El sobrepeso y la obesidad en niños constituyen una seria advertencia para la salud futura: a menos que se haga algo, un niño obeso o con sobrepeso al crecer probablemente se convierta en un adulto con una serie de problemas crónicos de salud como Hipertensión, problemas de colesterol, triglicéridos, dolor de espalda, rodillas, depresión, enfermedades cardiovasculares, diabetes tipo 2, hígado graso y cirrosis, no es solo la descripción de los riesgos a los que está expuesto un adulto mayor, sino también consecuencias de que un niño tenga sobrepeso o sea obeso.
La obesidad infantil es el reto más grande de la salud infantil en el siglo XXI. De hecho, las afecciones sanitarias de origen obeso son cada vez más comunes entre los niños Mexicanos.

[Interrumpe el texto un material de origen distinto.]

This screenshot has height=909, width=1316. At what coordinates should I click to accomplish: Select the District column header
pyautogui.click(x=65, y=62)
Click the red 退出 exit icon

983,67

Está claro que es necesario tratar el peso corporal desde una edad temprana, no como parte de una obsesión por la estética, sino desde la perspectiva de proteger la salud y el bienestar presentes y futuros.
Los niños que hoy son obesos podrían convertirse en el futuro en millones de enfermos del corazón debido a los efectos que el exceso de grasa provoca en el organismo. Un trabajo publicado en ‘Pediatrics’ señala que a la temprana edad de tres años, muchos de ellos tienen ya marcadores de riesgo cardiovascular.
Otra de las situaciones que influyen es la rutina de los padres, que cada vez comparten menos tiempo con sus hijos y ante su ausencia, no pueden monitorear la alimentación de los niños, que solo tienen que acudir a la despensa cuantas veces quieran y elegir lo que más les guste, sin control.
Para frenar este problema los expertos recomiendan volver a la alimentación tradicional y evitar los snacks. Además, destacan la importancia de la educación en los colegios con clases sobre buena alimentación y nutrición y la prohibición de comida basura en los colegios.
Los especialistas insisten en que los niños deben aumentar la actividad física, reducir las horas de televisión y videojuegos y mejorar los hábitos de alimentación.